Welcome to Tesla Motors Club
Discuss Tesla's Model S, Model 3, Model X, Model Y, Cybertruck, Roadster and More.
Register

Ontario to spend 7 Billion on Climate Plan

This site may earn commission on affiliate links.
I don't see why they would need to separately meter night-time free electricity or even restrict it to EV owners. If they made electricity free from say 1am to 5am for all households, EV owners would benefit, but anyone else who can find a way to shift their usage to the night would benefit too, and that's fine. Charging a home battery, heating up a water tank, whatever. It flattens the demand curve, keeps generation costs down, reduces the amount of power wasted or given away (or sold at a loss), and shifts usage to low-demand times when natural gas generation could be shut down, so it would reduce emissions even for non-EV owners.
 
Allowing free energy usage would promote folks buying PowerWall batteries to charge up at night and then discharge during the day to offset peak usage. But does it make sense to put batteries, and the required inverters in everyone's homes or would it make sense to put them at the power plants? I have to think that it would be cheaper in aggregate to put them at the power plants since it would be much cheaper installing them in bulk rather than in small increments of one or two Powerwalls, plus inverters in everyone's house. But the economic incentives will be to put them at your house as you can offset peak usage rates that are something like $0.25/kWh all-in as you are not only offsetting the cost of generating the electricity, you are also offsetting all of the transmission, and distribution costs, not to mention the surcharges.

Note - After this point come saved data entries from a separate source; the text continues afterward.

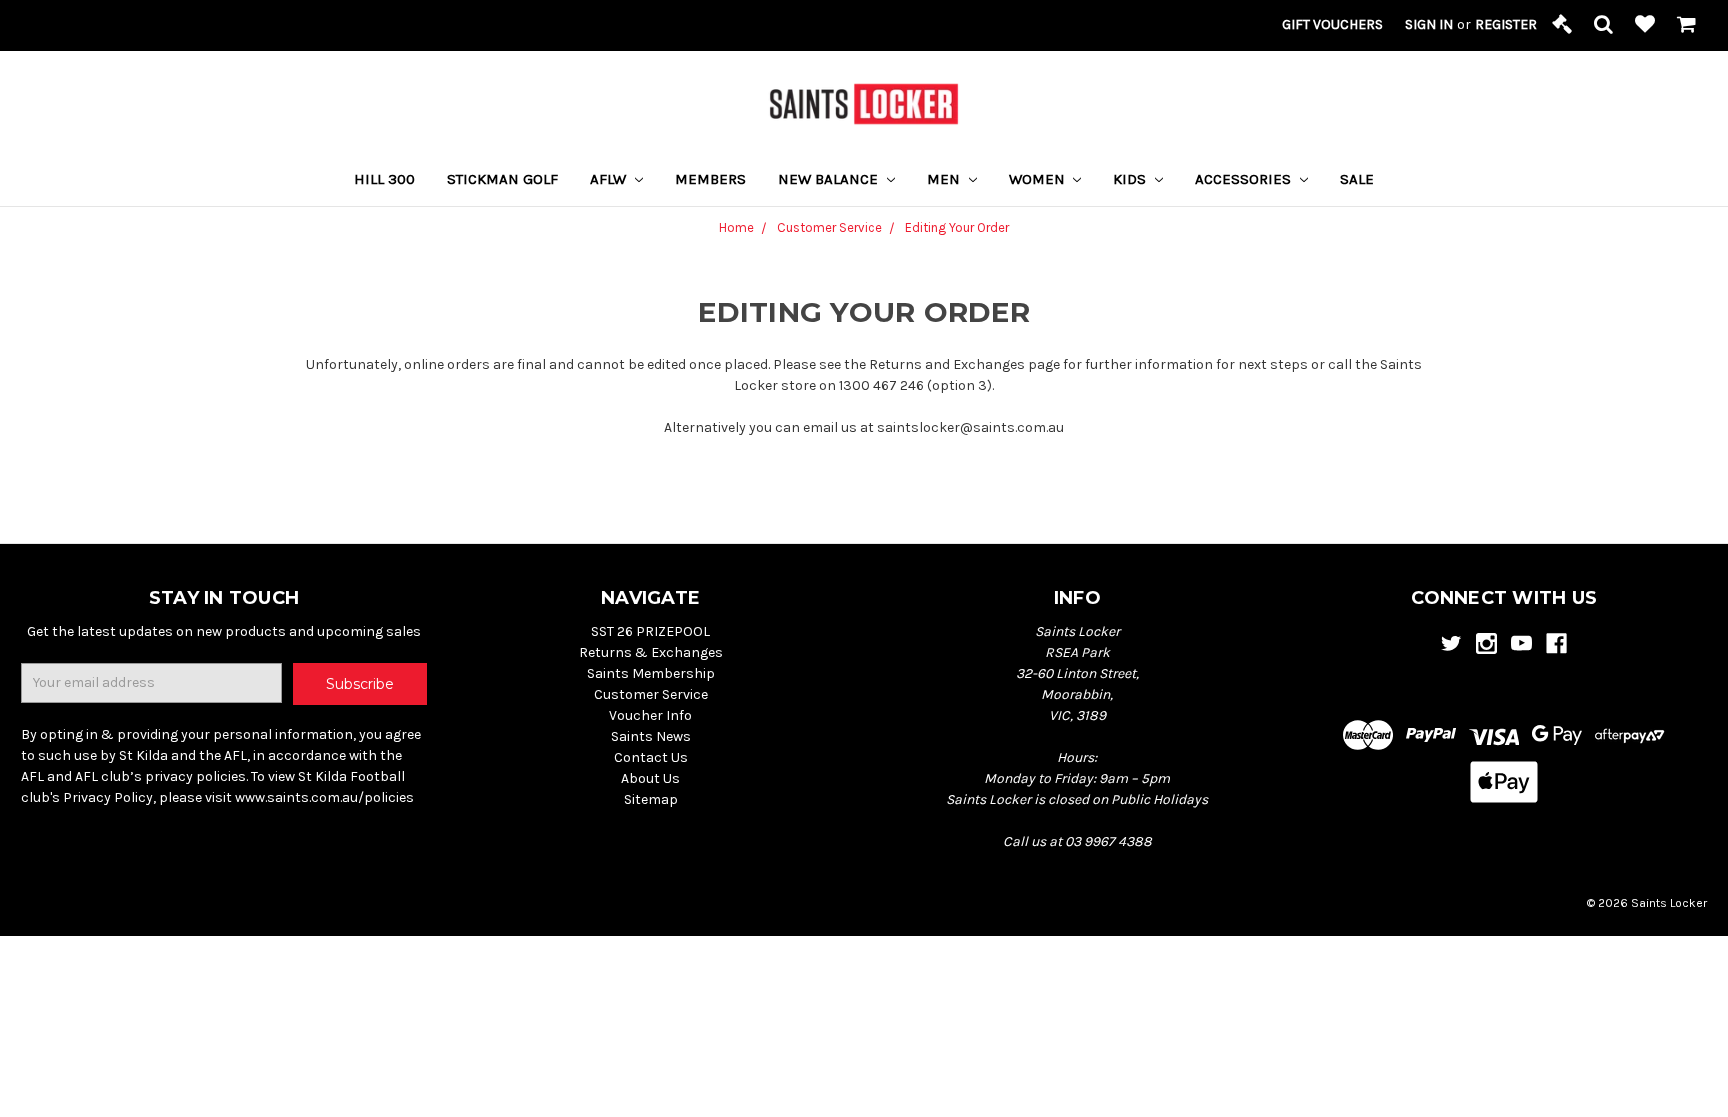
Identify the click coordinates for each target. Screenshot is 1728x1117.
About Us (650, 778)
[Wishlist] (1645, 25)
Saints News (651, 736)
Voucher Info (650, 715)
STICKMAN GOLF (502, 179)
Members (710, 179)
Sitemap (651, 799)
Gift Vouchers (1332, 24)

But this just downloads the costs of the grid to those who can't afford to do this and will likely lead to higher fixed costs every month to pay for the grid.
 
Is that the future? It isn't clear how we get from here to there since if a significant amount of homes and businesses leave the grid for micro grid or off-grid then it is extremely disruptive to those who stay on the grid. If 50% of the people leave the grid then who pays to maintain the current grid? Do those who remain pay about 200% of what they pay today, since the costs are pretty fixed, at least in the short term.